The Limpopo National Park anti-poaching unit has managed to reduce poaching in the park by 70% since 2014.

Rhino poaching reduced by 70% in Limpopo

The Limpopo National Park anti-poaching unit has managed to reduce poaching in the park by 70% since 2014.

Rhino poaching
Gallo Images

Head of the anti-poaching unit at the LNP, Carlos Pereira, said: “Poachers are clever and organised but we were able to reduce poaching by 70%.”


The LNP forms part of the Great Limpopo Transfrontier Park with the Kruger National Park in South Africa and the Gonarezhou National Park in Zimbabwe.


Pereira said there were around 3,000 anti poaching personnel that were working hard towards reducing the amount of poaching activities.


Poaching was only criminalised in Mozambique in 2014 and Pereira felt that traffickers need harsher consequences for their actions.


“The law privileges traffickers, and they are the reason for this disaster we are facing.
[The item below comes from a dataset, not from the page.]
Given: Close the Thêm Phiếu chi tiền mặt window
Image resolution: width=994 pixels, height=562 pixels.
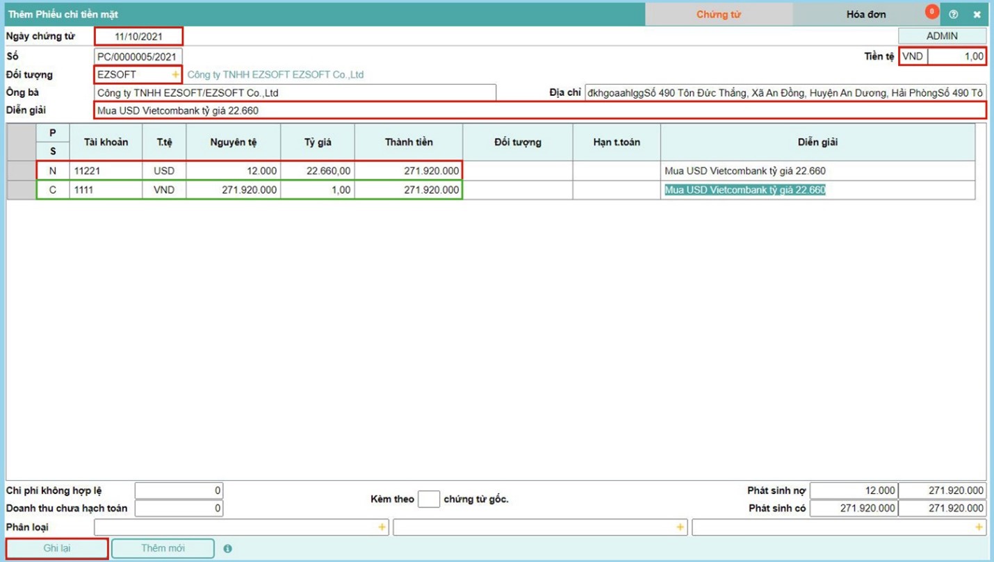Looking at the screenshot, I should click(977, 15).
A poacher can be recruited anywhere.”


Pereira expressed that they were proposing to the government that traffickers should be detained for at least eight to sixteen years and not just be given a fine.
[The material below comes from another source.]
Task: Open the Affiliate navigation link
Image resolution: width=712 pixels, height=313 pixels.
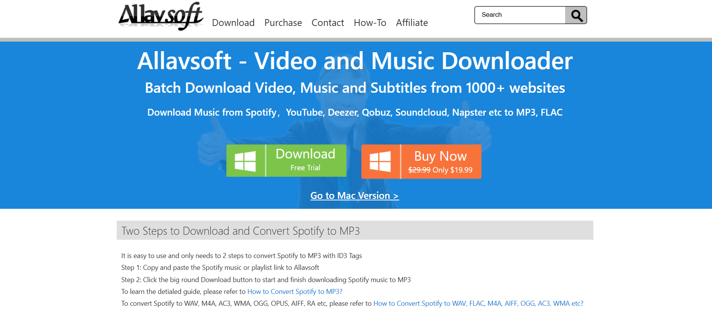Action: [x=412, y=23]
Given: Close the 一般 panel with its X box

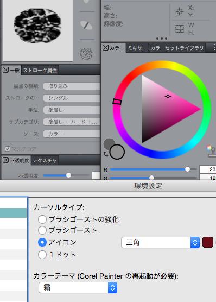Looking at the screenshot, I should (x=5, y=70).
READ: SA, Mozambique united in fight against poaching


He added that Mozambicans and South Africans were working hand in hand to exit with rhino horns.


“The poachers are using different boundaries to penetrate the kruger. They plan and they do get inside kruger and exit on the Mozambican side.”
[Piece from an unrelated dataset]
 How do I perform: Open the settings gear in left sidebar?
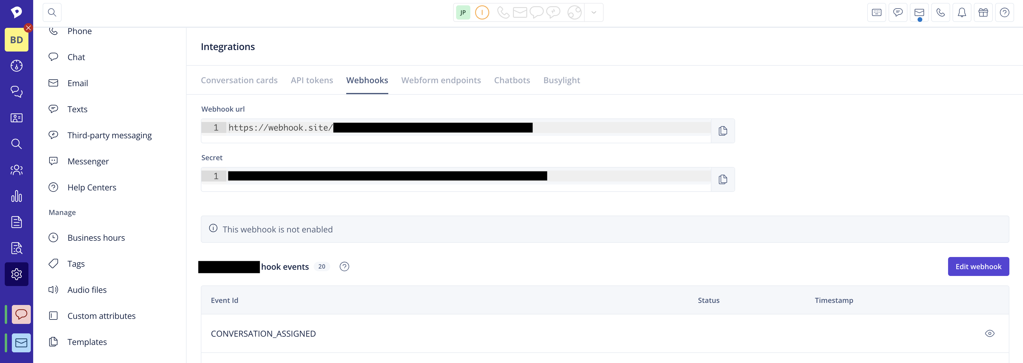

Kruger National Park (KNP) Official Ike Phahlane confirmed that there were three poachers found lurking in the park Sunday night by KNP rangers.


“There was contact between poachers and our rangers last night and one of our rangers was hurt,” he said.


Phalane stated one of the three poachers were fatally injured while the other two managed to flee into the darkness.


Further details on the incident were still being investigated.